What you will do:
Print every line of the records below exactly as it reads.

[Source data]
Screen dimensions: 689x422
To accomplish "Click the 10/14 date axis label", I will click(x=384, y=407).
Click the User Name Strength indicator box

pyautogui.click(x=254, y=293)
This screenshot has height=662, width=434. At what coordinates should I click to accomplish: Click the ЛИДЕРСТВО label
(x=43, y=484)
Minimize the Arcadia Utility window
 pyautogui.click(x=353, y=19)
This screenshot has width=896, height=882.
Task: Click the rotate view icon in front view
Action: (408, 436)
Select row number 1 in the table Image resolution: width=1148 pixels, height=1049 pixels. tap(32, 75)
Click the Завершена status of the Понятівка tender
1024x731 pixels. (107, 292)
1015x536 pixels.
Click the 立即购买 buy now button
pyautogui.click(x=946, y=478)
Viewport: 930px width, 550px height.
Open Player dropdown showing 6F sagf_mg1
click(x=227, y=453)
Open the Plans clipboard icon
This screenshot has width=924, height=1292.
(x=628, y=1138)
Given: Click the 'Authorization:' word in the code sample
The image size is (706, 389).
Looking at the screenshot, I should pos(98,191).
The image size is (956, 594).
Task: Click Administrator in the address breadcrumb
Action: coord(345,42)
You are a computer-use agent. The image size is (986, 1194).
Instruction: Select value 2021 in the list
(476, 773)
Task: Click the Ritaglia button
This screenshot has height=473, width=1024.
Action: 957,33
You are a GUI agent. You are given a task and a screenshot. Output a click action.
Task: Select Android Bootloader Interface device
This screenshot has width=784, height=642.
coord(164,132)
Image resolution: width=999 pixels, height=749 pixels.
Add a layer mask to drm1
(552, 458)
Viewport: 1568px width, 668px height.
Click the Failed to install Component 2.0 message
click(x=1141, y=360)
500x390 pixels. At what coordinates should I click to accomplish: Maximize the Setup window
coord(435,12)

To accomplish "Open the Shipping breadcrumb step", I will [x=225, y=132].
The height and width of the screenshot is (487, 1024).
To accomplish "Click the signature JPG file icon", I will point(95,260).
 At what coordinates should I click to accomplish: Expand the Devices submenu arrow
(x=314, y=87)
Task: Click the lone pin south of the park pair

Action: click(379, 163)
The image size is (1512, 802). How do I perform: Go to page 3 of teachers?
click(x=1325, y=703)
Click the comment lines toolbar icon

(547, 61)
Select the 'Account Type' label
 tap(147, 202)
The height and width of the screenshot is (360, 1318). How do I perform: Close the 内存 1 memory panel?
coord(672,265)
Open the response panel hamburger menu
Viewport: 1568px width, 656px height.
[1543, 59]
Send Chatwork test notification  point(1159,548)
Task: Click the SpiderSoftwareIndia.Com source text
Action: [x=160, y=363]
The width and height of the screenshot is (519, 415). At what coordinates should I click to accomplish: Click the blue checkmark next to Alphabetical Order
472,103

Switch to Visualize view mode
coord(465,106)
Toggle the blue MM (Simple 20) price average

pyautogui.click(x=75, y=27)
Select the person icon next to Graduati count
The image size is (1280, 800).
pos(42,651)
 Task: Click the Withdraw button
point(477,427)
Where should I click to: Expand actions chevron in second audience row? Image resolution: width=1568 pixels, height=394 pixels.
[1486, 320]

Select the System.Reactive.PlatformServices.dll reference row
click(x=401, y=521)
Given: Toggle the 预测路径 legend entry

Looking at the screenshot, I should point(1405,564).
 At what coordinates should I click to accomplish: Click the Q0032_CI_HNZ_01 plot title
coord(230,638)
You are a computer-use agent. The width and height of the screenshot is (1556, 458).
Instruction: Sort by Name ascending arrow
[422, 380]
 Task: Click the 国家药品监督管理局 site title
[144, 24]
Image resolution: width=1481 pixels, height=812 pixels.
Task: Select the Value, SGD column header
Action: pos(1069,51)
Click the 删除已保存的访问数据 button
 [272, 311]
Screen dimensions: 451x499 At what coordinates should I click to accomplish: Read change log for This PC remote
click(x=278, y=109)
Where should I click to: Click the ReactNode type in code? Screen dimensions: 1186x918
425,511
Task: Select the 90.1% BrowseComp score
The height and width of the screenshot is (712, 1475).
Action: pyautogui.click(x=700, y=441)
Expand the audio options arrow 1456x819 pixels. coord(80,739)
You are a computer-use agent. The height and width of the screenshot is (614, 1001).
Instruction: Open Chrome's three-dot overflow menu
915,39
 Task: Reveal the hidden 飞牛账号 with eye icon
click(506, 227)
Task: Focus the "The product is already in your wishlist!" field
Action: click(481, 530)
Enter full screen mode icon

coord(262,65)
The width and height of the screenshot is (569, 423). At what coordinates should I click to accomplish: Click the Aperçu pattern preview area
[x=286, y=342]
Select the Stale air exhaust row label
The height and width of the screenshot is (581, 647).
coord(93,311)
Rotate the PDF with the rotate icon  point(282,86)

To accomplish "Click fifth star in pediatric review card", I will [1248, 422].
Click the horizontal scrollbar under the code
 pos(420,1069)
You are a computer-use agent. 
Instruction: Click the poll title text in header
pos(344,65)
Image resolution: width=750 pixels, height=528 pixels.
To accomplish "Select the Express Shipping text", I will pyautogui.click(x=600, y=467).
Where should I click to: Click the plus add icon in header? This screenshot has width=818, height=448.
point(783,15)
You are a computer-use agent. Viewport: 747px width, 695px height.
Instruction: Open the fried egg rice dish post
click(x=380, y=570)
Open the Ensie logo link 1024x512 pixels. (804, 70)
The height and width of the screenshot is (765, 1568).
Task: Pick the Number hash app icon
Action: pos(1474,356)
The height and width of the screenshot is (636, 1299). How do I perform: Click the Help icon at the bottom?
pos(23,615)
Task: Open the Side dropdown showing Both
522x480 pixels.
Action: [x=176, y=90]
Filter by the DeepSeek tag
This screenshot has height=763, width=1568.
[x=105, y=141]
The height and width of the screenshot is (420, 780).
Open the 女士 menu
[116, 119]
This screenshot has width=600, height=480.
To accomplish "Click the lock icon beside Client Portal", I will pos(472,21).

Output of the task:
Screen dimensions: 689x422
To accomplish "Click the 10/14 date axis label", I will click(x=384, y=407).
Click the User Name Strength indicator box

pyautogui.click(x=254, y=293)
This screenshot has height=662, width=434. At what coordinates should I click to accomplish: Click the ЛИДЕРСТВО label
(x=43, y=484)
Minimize the Arcadia Utility window
 pyautogui.click(x=353, y=19)
This screenshot has width=896, height=882.
Task: Click the rotate view icon in front view
Action: (408, 436)
Select row number 1 in the table Image resolution: width=1148 pixels, height=1049 pixels. tap(32, 75)
Click the Завершена status of the Понятівка tender
1024x731 pixels. (107, 292)
1015x536 pixels.
Click the 立即购买 buy now button
pyautogui.click(x=946, y=478)
Viewport: 930px width, 550px height.
Open Player dropdown showing 6F sagf_mg1
click(x=227, y=453)
Open the Plans clipboard icon
This screenshot has width=924, height=1292.
(x=628, y=1138)
Given: Click the 'Authorization:' word in the code sample
The image size is (706, 389).
Looking at the screenshot, I should pos(98,191).
The image size is (956, 594).
Task: Click Administrator in the address breadcrumb
Action: coord(345,42)
You are a computer-use agent. The image size is (986, 1194).
Instruction: Select value 2021 in the list
(476, 773)
Task: Click the Ritaglia button
This screenshot has height=473, width=1024.
Action: 957,33
You are a GUI agent. You are given a task and a screenshot. Output a click action.
Task: Select Android Bootloader Interface device
This screenshot has width=784, height=642.
coord(164,132)
Image resolution: width=999 pixels, height=749 pixels.
Add a layer mask to drm1
(552, 458)
Viewport: 1568px width, 668px height.
Click the Failed to install Component 2.0 message
click(x=1141, y=360)
500x390 pixels. At what coordinates should I click to accomplish: Maximize the Setup window
coord(435,12)

To accomplish "Open the Shipping breadcrumb step", I will [x=225, y=132].
The height and width of the screenshot is (487, 1024).
To accomplish "Click the signature JPG file icon", I will point(95,260).
 At what coordinates should I click to accomplish: Expand the Devices submenu arrow
(x=314, y=87)
Task: Click the lone pin south of the park pair

Action: click(379, 163)
The image size is (1512, 802). How do I perform: Go to page 3 of teachers?
click(x=1325, y=703)
Click the comment lines toolbar icon

(547, 61)
Select the 'Account Type' label
 tap(147, 202)
The height and width of the screenshot is (360, 1318). How do I perform: Close the 内存 1 memory panel?
coord(672,265)
Open the response panel hamburger menu
Viewport: 1568px width, 656px height.
[1543, 59]
Send Chatwork test notification  point(1159,548)
Task: Click the SpiderSoftwareIndia.Com source text
Action: [x=160, y=363]
The width and height of the screenshot is (519, 415). At what coordinates should I click to accomplish: Click the blue checkmark next to Alphabetical Order
472,103

Switch to Visualize view mode
coord(465,106)
Toggle the blue MM (Simple 20) price average

pyautogui.click(x=75, y=27)
Select the person icon next to Graduati count
The image size is (1280, 800).
pos(42,651)
 Task: Click the Withdraw button
point(477,427)
Where should I click to: Expand actions chevron in second audience row? Image resolution: width=1568 pixels, height=394 pixels.
[1486, 320]

Select the System.Reactive.PlatformServices.dll reference row
click(x=401, y=521)
Given: Toggle the 预测路径 legend entry

Looking at the screenshot, I should point(1405,564).
 At what coordinates should I click to accomplish: Click the Q0032_CI_HNZ_01 plot title
coord(230,638)
You are a computer-use agent. The width and height of the screenshot is (1556, 458).
Instruction: Sort by Name ascending arrow
[422, 380]
 Task: Click the 国家药品监督管理局 site title
[144, 24]
Image resolution: width=1481 pixels, height=812 pixels.
Task: Select the Value, SGD column header
Action: pos(1069,51)
Click the 删除已保存的访问数据 button
 [272, 311]
Screen dimensions: 451x499 At what coordinates should I click to accomplish: Read change log for This PC remote
click(x=278, y=109)
Where should I click to: Click the ReactNode type in code? Screen dimensions: 1186x918
425,511
Task: Select the 90.1% BrowseComp score
The height and width of the screenshot is (712, 1475).
Action: pyautogui.click(x=700, y=441)
Expand the audio options arrow 1456x819 pixels. coord(80,739)
You are a computer-use agent. The height and width of the screenshot is (614, 1001).
Instruction: Open Chrome's three-dot overflow menu
915,39
 Task: Reveal the hidden 飞牛账号 with eye icon
click(506, 227)
Task: Focus the "The product is already in your wishlist!" field
Action: click(481, 530)
Enter full screen mode icon

coord(262,65)
The width and height of the screenshot is (569, 423). At what coordinates should I click to accomplish: Click the Aperçu pattern preview area
[x=286, y=342]
Select the Stale air exhaust row label
The height and width of the screenshot is (581, 647).
coord(93,311)
Rotate the PDF with the rotate icon  point(282,86)

To accomplish "Click fifth star in pediatric review card", I will [1248, 422].
Click the horizontal scrollbar under the code
 pos(420,1069)
You are a computer-use agent. 
Instruction: Click the poll title text in header
pos(344,65)
Image resolution: width=750 pixels, height=528 pixels.
To accomplish "Select the Express Shipping text", I will pyautogui.click(x=600, y=467).
Where should I click to: Click the plus add icon in header? This screenshot has width=818, height=448.
point(783,15)
You are a computer-use agent. Viewport: 747px width, 695px height.
Instruction: Open the fried egg rice dish post
click(x=380, y=570)
Open the Ensie logo link 1024x512 pixels. (804, 70)
The height and width of the screenshot is (765, 1568).
Task: Pick the Number hash app icon
Action: pos(1474,356)
The height and width of the screenshot is (636, 1299). How do I perform: Click the Help icon at the bottom?
pos(23,615)
Task: Open the Side dropdown showing Both
522x480 pixels.
Action: [x=176, y=90]
Filter by the DeepSeek tag
This screenshot has height=763, width=1568.
[x=105, y=141]
The height and width of the screenshot is (420, 780).
Open the 女士 menu
[116, 119]
This screenshot has width=600, height=480.
To accomplish "Click the lock icon beside Client Portal", I will pos(472,21).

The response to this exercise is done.